4. РАЗВИТИЕ РЕЛИГИИ ПРИРОДЫ В ЭПОХУ МОДЕРНА
Отношение человека к природе включает не только прагматические, но и эмоциональные и духовные мотивы. Это относится как к древности, так и к эпохе модерна. Однако не все эти мотивы располагаются на одной линии. Что они должны означать и во что они выливаются на практике, не всегда легко вычитывается из них самих и требует пристального изучения. Поскольку медитации о природе и сами по себе дарят людям состояние счастья, они вовсе не вынуждают человека к практическим шагам!
Автор книги «Смерть природы» Кэролин Мерчант постаралась показать, что представление о природе как одной из изначально данных человеку женских сил – как кормящей матери – пало жертвой патриархальных рационализаторских процессов Нового времени. Однако работы британских историков Кейта Томаса и Саймона Шамы позволяют с легкостью выдвинуть противоположный тезис: именно в Новое время буйство идей и идеалов, связанных с природой, достигает своей наивысшей точки. Декарт, наиболее авторитетный свидетель для Мерчант, называет животных бездушными механизмами, их крики от боли он уподобляет скрипу машины. Но это еще не последнее слово эпохи модерна. «Когда я играю с моей кошкой, – спрашивает себя Монтень, – то кто знает, не развлекается ли она со мной куда больше, чем я с ней?» Томас считает, что именно в раннеиндустриальной Англии произошло размывание четкой границы между человеком и животным, двигателем этого процесса была растущая любовь к домашним животным. Если еще в XVII веке на церковных праздниках нередко публично сжигали живых кошек – как воплощение черной магии и коварства! – то с XVIII века кошка выступила на авансцену в качестве домашнего любимца. Скотобойни и животноводческие комплексы XX века – не логическое продолжение в отношении человека индустриальной эпохи к животному, а непреднамеренные последствия динамики массового потребления, а также гигиенических норм Нового времени (см. примеч. 51). Однако их наличие говорит о том, что многие энтузиасты природы чрезвычайно долго не проявляли интереса к регулированию экономико-технологических процессов.

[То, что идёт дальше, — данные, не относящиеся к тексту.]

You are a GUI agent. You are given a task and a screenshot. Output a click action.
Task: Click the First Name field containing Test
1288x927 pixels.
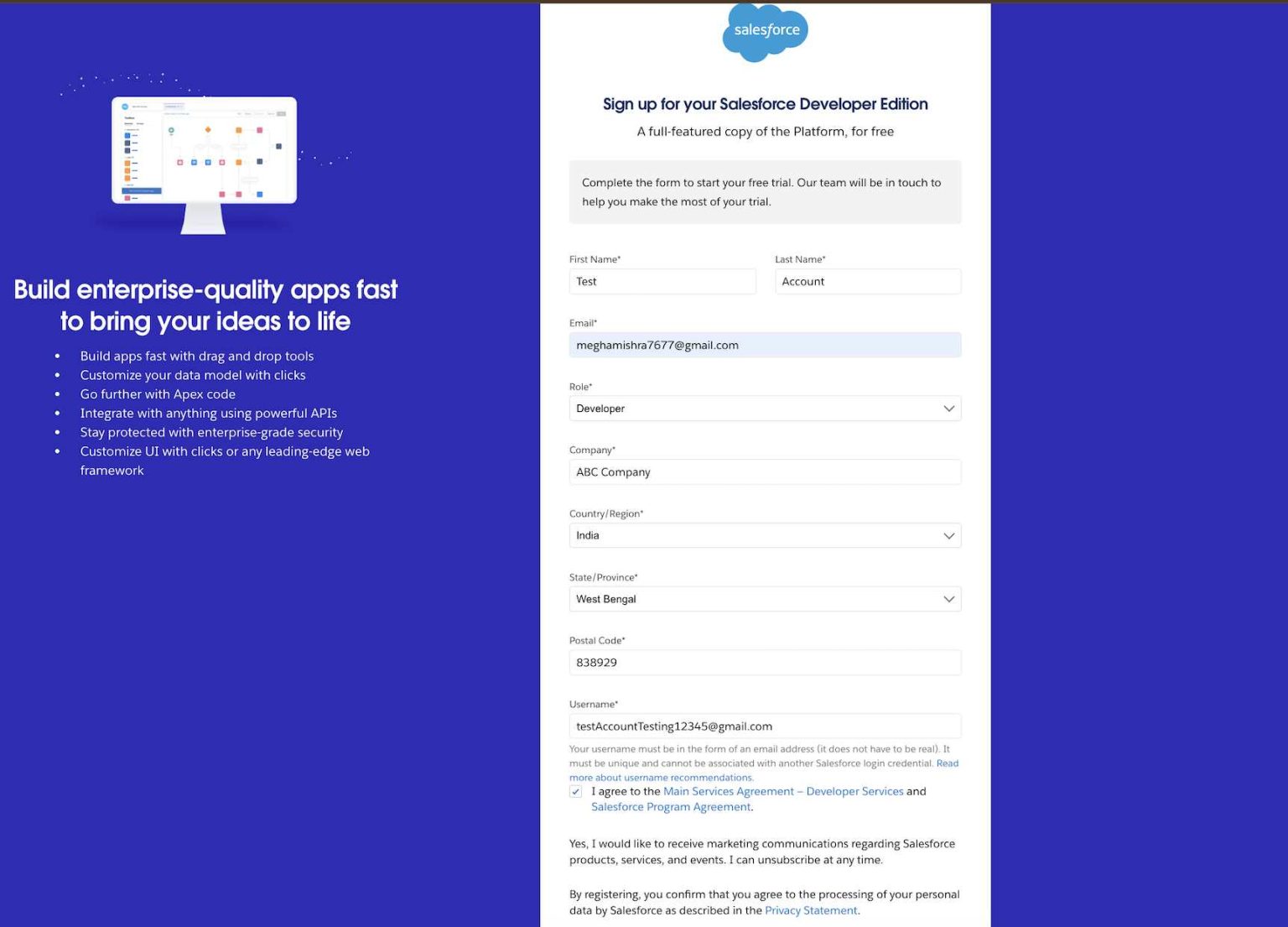pyautogui.click(x=662, y=281)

Действительно ли эпоха модерна проходила под знаком секуляризации и сциентификации природы? Это расхожий тезис, и многое говорит в его пользу. Но вместе с тем в природе остается, и более того, даже переживает в ней свое воскресение Божественная суть. Вера в Богиню Природу, тайная религия, столетиями скрытая под христианскими одеждами, становится для все более широких слоев общества единственной надежной опорой мышления и веры. В течение XVIII века признания в любви к природе эволюционируют в «своего рода религиозный акт» (см. примеч. 52). Романтическая живопись и поэзия придают природному пейзажу особую прелесть, указывающую путь в зачарованный потусторонний мир и пронизывающую зрителя дрожью. Не остается в стороне и новое естествознание. Алхимия представляла природу антропоморфно, она не знала граней между органической и неорганической природой, лишь позже люди научились мыслить природу автономно, осознавать своеобразие органического мира. В понятии «закон природы» природа предстает как высший законодатель.